L&T OPINION

 

Tuesday night the Seward County Commission took a bold step forward by rescinding the outrageous 17-mill tax increase and voluntarily returning to the Revenue Neutral Rate.

This will save taxpayers about $4.8 million and will begin the process of regaining fiscal control over county finances.

While this move satisfies Seward taxpayers, questions will now remain unresolved at the State level. For one, can counties send out notices and completely abandon their own stated limitations, and two, can a county refer to the wrong date on its resolution and still be able to tax the wrong year?

By resolving this case now, those questions will remain without a judgement — all the more reason to support a constitutional amendment to make sure this abuse can never happen in Kansas again.

This move will be welcome to the citizens of Seward County who saw through the ruse of using the Conestoga case as a reason to increase taxes.

The fact is Conestoga has nothing to do with the massive increase. Arkalon Ethanol, the parent company of Conestoga, made public statements that they would not expect to be refunded immediately once a decision is made. They were willing to negotiate a payment plan. The majority of the commission prior to the recent resignations refused to reach out to Conestoga. Instead, they had administration present fear tactics of a “worst case scenario” of needing an additional $5.9 million.

It was a joke then, and it is a joke now, and the new commissioners didn’t buy this false narrative.

When the 25-mill proposal was reduced to the 17-mill cash grab, less than two of those mills were directed to the repayment of Conestoga while the rest was increased government spending.

This new commission also didn’t buy the false narrative that past commissions prior to the Taxing Trio were responsible for the need to massively increase taxes.
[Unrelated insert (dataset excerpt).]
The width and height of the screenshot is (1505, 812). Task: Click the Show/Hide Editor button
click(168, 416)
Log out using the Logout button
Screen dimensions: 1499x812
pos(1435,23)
The previous commissions had built a $7 million surplus, something that has been eroded in the past three years as expenses outpaced revenues. Instead of cutting costs, administration and the Trio opted to shift the burden to the taxpayers under the disguise of the refund to Conestoga.

It had been said in that the commission has to make tough decisions, but massive tax increases was not a tough decision. That’s easy.

The tough call was made Tuesday night when the commission voted to return control to the people when they took an axe to the tax.

We should fully expect blowback from administration and even staff when expenditures have to be cut. Most people support cuts until it happens to their department.

The current benefits package exposed by citizen activist Carolyn Huddleston is unsustainable long term. Seward County auditor Dustin Ormiston has referred to the package as “exorbitant.” From ridiculously low deductibles like $200 and PTO buy back plans that far exceed any other reasonable plan, Seward County will have no choice but to make adjustments to these plans that align with most of the rest of the state and other local taxing entities.

The claims of mass resignations has been a scare tactic that has led to taxpayers providing benefits that they themselves could never receive. If government is supposed to be of, by and for the people, then the public employee benefits should align with the benefits received by the rest of the population doing similar jobs.

Making these adjustments could easily bring Seward County in line with its spending.

At one budget meeting, the statement was made that income had been “stagnant.”

Commissioner Steve Helm responded by saying, “If revenues are stagnant, then expenditures need to align with that.”

At that time, Helm was outvoted by the Trio who believed no matter how little the people had, county staff deserved to grow and expand despite the rest of the people not having any additional income to afford the massive increases.

Tuesday night, the commission spoke in one voice — “we will not defend this tax increase.”

The next test will be whether or not county administration will follow the lead of the elected officials and find the best ways to reduce the cost of government while also maintaining the highest quality services to the public. Will they represent the will of the commission, or will they undermine those efforts and continue to make false allegations that any reductions in operations will lead to massive resignations and unhappy staff?

The jury is still out on that.

Also, will the commission seek financial control with a position that more than pays for itself with a CFO or CFO-style staffer? This is a position that is desperately needed and can save the tax payers at minimum hundreds of thousands and possibly millions. The Trio and administration resisted this change. As stated by former commissioner Scott Carr, “If you want to know why we don’t have a CFO, just poll the commission. That’s why we don’t have a CFO.”

It’s time to poll the new commission the same question. It might take a restructuring of the entire management hierarchy. That conversation seemed to begin last night as limiting the ability of administration to hand out raises is now on the table.

Abandoning the questionable tax grab that did not follow RNR guidelines is a great first step and proves this commission is not the rubber stamp that it replaced.

Other decisions have to be made, and this commission seems ready to move forward. For now, they are off to a great start.